Medicaid spend-downs aren't always as bad as they sound. If you're helping a parent get rid of their revenue, at least the money they're spending often goes to things they need, like a new wheelchair or hearing aid.
But sometimes they are as bad as they sound. What if your father needs Medicaid to pay for a nursing home but your mother is fine?
It's all well and good to spend money to make your father poorer – he'll get his needs met at the nursing home.
But if you drain your parents' bank accounts, your mother will have even less to get by on.
That's why some people opt for a Medicaid-compliant annuity.
What Is a Medicaid Annuity?
An annuity is a fixed sum of money paid every year indefinitely, generally for the rest of a person's life. When people buy annuities, they're often deferred, meaning the payout doesn't come for some time.
But Medicaid-compliant annuities are immediate annuities, which are paid out right away, as the name suggests.
With a Medicaid-compliant annuity, you give a lump sum of cash to a company in exchange for a guaranteed income stream that will help the spouse who isn't moving into a nursing home maintain his or her quality of life.
"Medicaid-compliant annuities are the greatest planning tools if you have a loved one in a nursing home and you are trying to get Medicaid benefits," says Patrick Simasko, a financial advisor and estate planning attorney at Simasko Law in Mount Clemens, Michigan.
Still, he says, "they are very complicated, so you definitely need an expert to put a Medicaid plan together."
How Medicaid-Compliant Annuities Work
Let's say that your father goes into a nursing home with a monthly bill of $6,000.
Your parents have $250,000 in the bank and other countable assets, such as mutual funds and certificates of deposit that could go toward the spend down to help your father become eligible for Medicaid.
If your parents use $250,000 to pay the nursing home bills, that money will be gone in less than four years.
Medicaid kicks in at that point, so your father's needs are taken care of, but your mother has been scraping by on her Social Security check and has nothing in the bank account. Meanwhile, she is in good health but not exactly living her best life in retirement.
If your mother invests $150,000 of that $250,000 in a Medicaid-compliant annuity, she still has $100,000 in the bank for reserve funds, which may be allowed for your father to qualify for Medicaid.
Medicaid's Community Spouse Resource Allowance can be as high as $126,420 in most states, but it varies; in South Carolina, for example, the spouse can only keep assets up to $66,480. So along with your mother's $100,000 in the bank account and her Social Security check, she also gets a Medicaid-compliant annuity of guaranteed monthly income. It won't be an incredible amount of money – about $1,500 a month in this example – but it's guaranteed, on top of a monthly Social Security check and perhaps pension income. Your mother is theoretically taken care of every month and still has some money in the bank, while your father qualifies for Medicaid.
Setting Up a Medicaid Annuity
Depending on your comfort level with financial tools like annuities, you may opt to seek professional guidance, such as a financial advisor or elder care attorney.

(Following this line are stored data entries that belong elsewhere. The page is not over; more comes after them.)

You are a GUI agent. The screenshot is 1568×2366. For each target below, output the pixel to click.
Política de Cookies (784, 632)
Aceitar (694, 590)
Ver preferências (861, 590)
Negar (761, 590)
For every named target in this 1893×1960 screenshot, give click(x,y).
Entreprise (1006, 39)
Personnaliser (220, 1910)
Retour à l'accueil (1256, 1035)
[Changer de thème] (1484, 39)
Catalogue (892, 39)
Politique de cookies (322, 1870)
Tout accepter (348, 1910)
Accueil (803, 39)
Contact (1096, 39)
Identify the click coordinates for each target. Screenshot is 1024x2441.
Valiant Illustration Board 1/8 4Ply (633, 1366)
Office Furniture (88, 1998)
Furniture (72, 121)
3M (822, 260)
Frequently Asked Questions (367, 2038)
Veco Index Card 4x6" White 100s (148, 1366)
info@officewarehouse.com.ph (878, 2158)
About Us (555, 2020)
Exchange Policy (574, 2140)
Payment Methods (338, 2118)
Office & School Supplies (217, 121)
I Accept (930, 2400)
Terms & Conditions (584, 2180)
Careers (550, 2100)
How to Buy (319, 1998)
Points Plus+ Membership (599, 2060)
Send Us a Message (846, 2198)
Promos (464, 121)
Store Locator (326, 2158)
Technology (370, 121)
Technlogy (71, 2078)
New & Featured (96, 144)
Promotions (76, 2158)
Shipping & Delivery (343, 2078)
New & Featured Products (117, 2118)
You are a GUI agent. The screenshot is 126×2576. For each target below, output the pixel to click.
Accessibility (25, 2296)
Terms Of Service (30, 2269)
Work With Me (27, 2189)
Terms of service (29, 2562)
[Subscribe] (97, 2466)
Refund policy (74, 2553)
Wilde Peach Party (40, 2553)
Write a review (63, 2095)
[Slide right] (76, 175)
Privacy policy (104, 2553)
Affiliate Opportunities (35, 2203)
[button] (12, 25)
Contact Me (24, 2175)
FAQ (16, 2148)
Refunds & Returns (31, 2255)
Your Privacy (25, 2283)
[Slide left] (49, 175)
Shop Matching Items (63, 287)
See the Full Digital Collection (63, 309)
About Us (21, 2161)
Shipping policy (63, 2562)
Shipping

"It's not a do-it-yourself proposition," says Thomas Currey, chair of the board of directors of the consumer education nonprofit Life Happens in Arlington, Virginia.
"You should consult an elder care attorney to help you understand it and structure it properly, given the technical nature of what it entails."
"Taxes come into play. Life expectancies come into play. It's not just 'liquidate your accounts and buy the annuity,'" Simasko says.
Still, if you do it correctly, a Medicaid-compliant annuity can be a good solution for couples, when one needs a nursing home and the other doesn't, Currey says.
"It affords the healthy spouse some means to continue to live with dignity," he says. But the biggest negative is that not everyone's life fits into the hypothetical examples you can construct for a Medicaid-compliant annuity to make sense. You need a decent amount of money to buy a Medicaid-compliant annuity that will produce a decent payout, according to Currey. Generally, that's often around $200,000 to $300,000, he says.
"If you have more assets than that, you'd do much better in the (stock) market," he says.
Other Factors to Consider
Simasko stresses that if you're going to look into this option, you want a Medicaid-compliant annuity and not what an insurance salesman may call a "Medicaid-friendly" annuity.
"It's a sales technique to go get the family member to purchase the annuity in hopes that the money is magically protected, thereby allowing the salesman to generate huge commissions. Do not fall into this trap," he warns.
And, of course, if you don't have that much in the bank, it may not make sense to buy any sort of annuity. As noted, this can be a precarious situation.